**Things to do**
A – Retype part of the passage on Republican gains in state legislatures word for word, beginning at the words that contain "Since then, however" and stopping after "State Legislatures (NCSL).".
B – Write what comes next in the passage on Republican gains in state legislatures, picking up after its final sentence.

[begin Excerpt]

Republican gains in last November’s Congressional elections were minor compared to the rout the party engineered in statehouses around the U.S. The GOP won a net gain of nearly 700 state-legislature seats on Nov. 2, wresting away control of 19 chambers. It was the biggest landslide in decades, dwarfing the “Republican revolution” of 1994. “As we enter a time with huge policy and political implications,” Ed Gillespie, chairman of the Republican State Leadership Committee, wrote in a congratulatory note Nov. 3, “new Republican officeholders will be given an opportunity to demonstrate common-sense conservative leadership and implement solutions that promise real results and positive change.”


Since then, however the party has marshaled its manpower in state capitals to advance a conservative agenda that goes far beyond its stated goal of creating jobs. The battle over public-sector unions in Wisconsin was the first in a nationwide war over local government wages, pay and bargaining rights, with fronts in more than 20 states, including Indiana and Michigan. A number of other states have pushed to limit abortions. Thirty states have considered omnibus bills cracking down on illegal immigration, according to the bipartisan National Conference of State Legislatures (NCSL).

The march to the right in the states was punctuated Monday, when Arizona’s conservative Governor Jan Brewer vetoed two controversial bills—one requiring presidential candidates to furnish a birth certificate, the other to loosen gun laws on college campuses, just months after a troubled student’s killing spree in Tucson.

[end Excerpt]
[begin Collected material]

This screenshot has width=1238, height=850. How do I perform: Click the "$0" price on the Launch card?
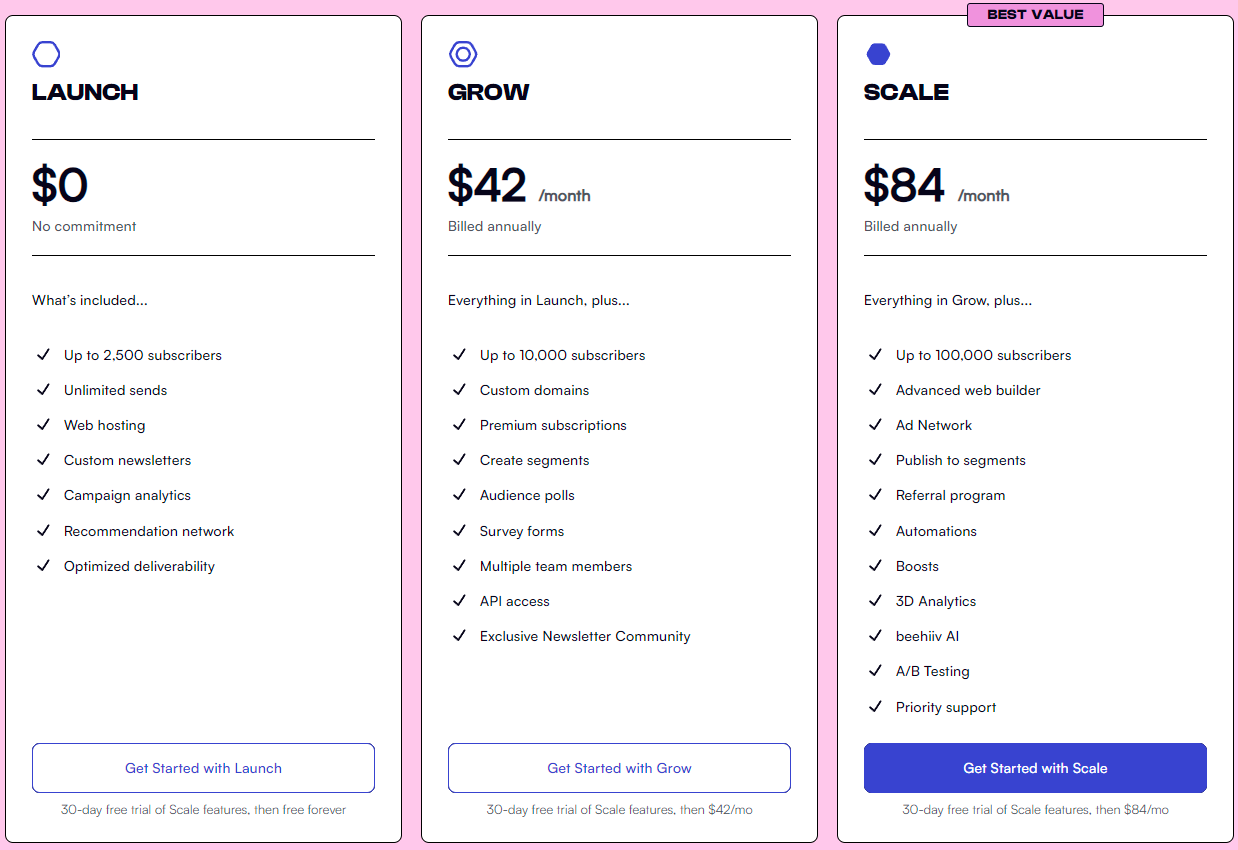[60, 185]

[end Collected material]

**Answers to the exercise**
A –
Since then, however the party has marshaled its manpower in state capitals to advance a conservative agenda that goes far beyond its stated goal of creating jobs. The battle over public-sector unions in Wisconsin was the first in a nationwide war over local government wages, pay and bargaining rights, with fronts in more than 20 states, including Indiana and Michigan. A number of other states have pushed to limit abortions. Thirty states have considered omnibus bills cracking down on illegal immigration, according to the bipartisan National Conference of State Legislatures (NCSL).

B –
Some of that action, however, bears little resemblance to the “common-sense…solutions” Gillespie urged. Leery of the powers of the Federal Reserve, a handful of states have mulled measures that declare gold or silver legal currency, and Utah’s governor signed one into law on March 25. Other states, like Wyoming and Tennessee, have fielded legislation barring courts from weighing Islamic sharia or foreign law. In addition to Arizona, 14 states have considered so-called “birther” bills that require presidential candidates to produce various proofs of native origin, though none have been enacted so far. More than 20 have pushed state-sovereignty legislation–efforts to declare themselves sanctuaries from EPA regulations, for example, or to exempt themselves from “ObamaCare.” At least seven have introduced measures that support the teaching of creationism in public schools.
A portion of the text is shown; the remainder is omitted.